• **What you will do**: Rewrite the stored records below, replacing "Locate an element on the screen" with "Find an element on the screen" and leaving everything else unchanged.

━━━ Records for this task

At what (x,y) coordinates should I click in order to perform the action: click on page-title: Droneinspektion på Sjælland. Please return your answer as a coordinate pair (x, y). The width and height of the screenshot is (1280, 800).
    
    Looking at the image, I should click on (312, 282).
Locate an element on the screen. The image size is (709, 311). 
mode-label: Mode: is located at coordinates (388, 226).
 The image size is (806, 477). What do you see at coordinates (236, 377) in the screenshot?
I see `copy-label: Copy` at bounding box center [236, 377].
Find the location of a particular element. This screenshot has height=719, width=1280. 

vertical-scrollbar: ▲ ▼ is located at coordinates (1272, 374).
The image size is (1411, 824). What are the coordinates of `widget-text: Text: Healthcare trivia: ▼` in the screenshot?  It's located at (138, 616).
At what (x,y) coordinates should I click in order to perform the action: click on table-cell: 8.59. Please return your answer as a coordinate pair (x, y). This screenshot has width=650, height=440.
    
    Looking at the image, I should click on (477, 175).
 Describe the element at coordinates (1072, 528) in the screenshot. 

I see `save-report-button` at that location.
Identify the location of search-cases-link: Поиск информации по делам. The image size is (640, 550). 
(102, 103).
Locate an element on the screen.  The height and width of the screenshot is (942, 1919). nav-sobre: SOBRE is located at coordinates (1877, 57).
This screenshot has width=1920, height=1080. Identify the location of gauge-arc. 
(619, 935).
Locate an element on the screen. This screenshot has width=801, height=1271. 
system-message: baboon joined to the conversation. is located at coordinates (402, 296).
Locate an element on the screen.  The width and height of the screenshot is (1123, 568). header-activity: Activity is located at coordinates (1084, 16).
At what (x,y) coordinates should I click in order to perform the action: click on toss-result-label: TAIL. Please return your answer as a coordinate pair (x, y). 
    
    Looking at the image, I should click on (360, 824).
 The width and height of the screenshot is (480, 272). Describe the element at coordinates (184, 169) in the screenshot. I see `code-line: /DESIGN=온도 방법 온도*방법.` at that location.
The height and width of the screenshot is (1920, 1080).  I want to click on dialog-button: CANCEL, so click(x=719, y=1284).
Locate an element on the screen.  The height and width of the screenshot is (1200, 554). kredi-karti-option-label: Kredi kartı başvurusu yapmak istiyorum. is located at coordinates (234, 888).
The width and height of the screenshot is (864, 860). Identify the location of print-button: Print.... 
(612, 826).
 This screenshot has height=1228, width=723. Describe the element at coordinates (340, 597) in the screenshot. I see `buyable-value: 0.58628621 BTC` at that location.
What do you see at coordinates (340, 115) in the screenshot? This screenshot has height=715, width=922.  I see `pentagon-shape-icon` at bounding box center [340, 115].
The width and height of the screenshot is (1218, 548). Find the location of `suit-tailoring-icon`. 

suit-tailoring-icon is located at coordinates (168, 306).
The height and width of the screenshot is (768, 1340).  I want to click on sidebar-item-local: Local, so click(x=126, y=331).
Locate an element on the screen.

━━━━━━

• **Answer**:
At what (x,y) coordinates should I click in order to perform the action: click on page-title: Droneinspektion på Sjælland. Please return your answer as a coordinate pair (x, y). The width and height of the screenshot is (1280, 800).
    
    Looking at the image, I should click on (312, 282).
Find an element on the screen. The image size is (709, 311). 
mode-label: Mode: is located at coordinates (388, 226).
 The image size is (806, 477). What do you see at coordinates (236, 377) in the screenshot?
I see `copy-label: Copy` at bounding box center [236, 377].
Find the location of a particular element. This screenshot has height=719, width=1280. 

vertical-scrollbar: ▲ ▼ is located at coordinates (1272, 374).
The image size is (1411, 824). What are the coordinates of `widget-text: Text: Healthcare trivia: ▼` in the screenshot?  It's located at (138, 616).
At what (x,y) coordinates should I click in order to perform the action: click on table-cell: 8.59. Please return your answer as a coordinate pair (x, y). This screenshot has width=650, height=440.
    
    Looking at the image, I should click on (477, 175).
 Describe the element at coordinates (1072, 528) in the screenshot. 

I see `save-report-button` at that location.
Identify the location of search-cases-link: Поиск информации по делам. The image size is (640, 550). 
(102, 103).
Find an element on the screen.  The height and width of the screenshot is (942, 1919). nav-sobre: SOBRE is located at coordinates (1877, 57).
This screenshot has width=1920, height=1080. Identify the location of gauge-arc. 
(619, 935).
Find an element on the screen. This screenshot has width=801, height=1271. 
system-message: baboon joined to the conversation. is located at coordinates (402, 296).
Find an element on the screen.  The width and height of the screenshot is (1123, 568). header-activity: Activity is located at coordinates (1084, 16).
At what (x,y) coordinates should I click in order to perform the action: click on toss-result-label: TAIL. Please return your answer as a coordinate pair (x, y). 
    
    Looking at the image, I should click on (360, 824).
 The width and height of the screenshot is (480, 272). Describe the element at coordinates (184, 169) in the screenshot. I see `code-line: /DESIGN=온도 방법 온도*방법.` at that location.
The height and width of the screenshot is (1920, 1080).  I want to click on dialog-button: CANCEL, so click(x=719, y=1284).
Find an element on the screen.  The height and width of the screenshot is (1200, 554). kredi-karti-option-label: Kredi kartı başvurusu yapmak istiyorum. is located at coordinates (234, 888).
The width and height of the screenshot is (864, 860). Identify the location of print-button: Print.... 
(612, 826).
 This screenshot has height=1228, width=723. Describe the element at coordinates (340, 597) in the screenshot. I see `buyable-value: 0.58628621 BTC` at that location.
What do you see at coordinates (340, 115) in the screenshot? This screenshot has height=715, width=922.  I see `pentagon-shape-icon` at bounding box center [340, 115].
The width and height of the screenshot is (1218, 548). Find the location of `suit-tailoring-icon`. 

suit-tailoring-icon is located at coordinates (168, 306).
The height and width of the screenshot is (768, 1340).  I want to click on sidebar-item-local: Local, so click(x=126, y=331).
Find an element on the screen.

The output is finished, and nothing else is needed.